Air leaving a compressor is hot, dirty, and wet. Left untreated, it can damage products and shorten the life of downstream equipment. In pneumatic systems, contaminated air leads to premature wear in valves and cylinders, attacks seals and causes them to leak, results in rust and corrosion in tools and piping, and is generally the root cause of faster breakdowns and higher maintenance and operating costs.

Thus, air needs to be filtered (as well as cooled, dried, regulated and lubricated) before it can be used.

Air-line filters clean compressed air, and they typically come in three types. General-purpose pneumatic filters are designed to remove solid particulate contaminants such as dust, dirt, pipe scale and rust, and separate out liquid water and water droplets. Coalescing filters remove oil aerosols, and activated-carbon filters remove oil vapor.

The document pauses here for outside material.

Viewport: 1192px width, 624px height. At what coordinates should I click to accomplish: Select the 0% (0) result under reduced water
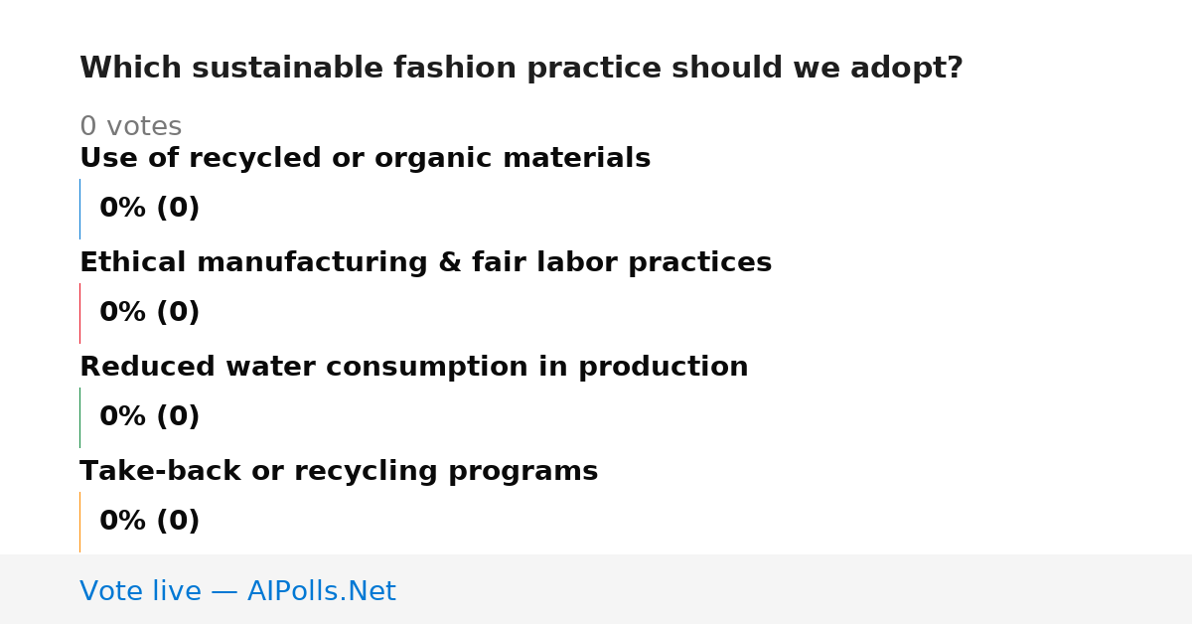tap(149, 417)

Filters should be installed in air lines upstream of regulators, lubricators, valves and actuators. It goes without saying that it is important to use the correct filter for an application. Here are two important considerations when sizing and selecting filters for compressed-air systems.

Micron rating.

Particle-removal filter elements are rated by the size of particles they trap. The smaller the micron rating, the smaller the particles it will capture. Thus, a 40-micron element, for example, is designed to remove particles 40 microns and larger. However, for a given element size, the smaller the micron rating, the higher the pressure drop across the filter. The service interval between cleaning or replacing the element is also shorter for smaller micron filters, as small holes plug more quickly than bigger holes.

In industrial applications, standard general-purpose filters are rated to handle particulates 40 microns or 5 microns in size. Depending on the industry and application, other sizes can include 20, 25 and 75 micron filters. Higher-efficiency filters are also available to remove even smaller particles—1 micron or less.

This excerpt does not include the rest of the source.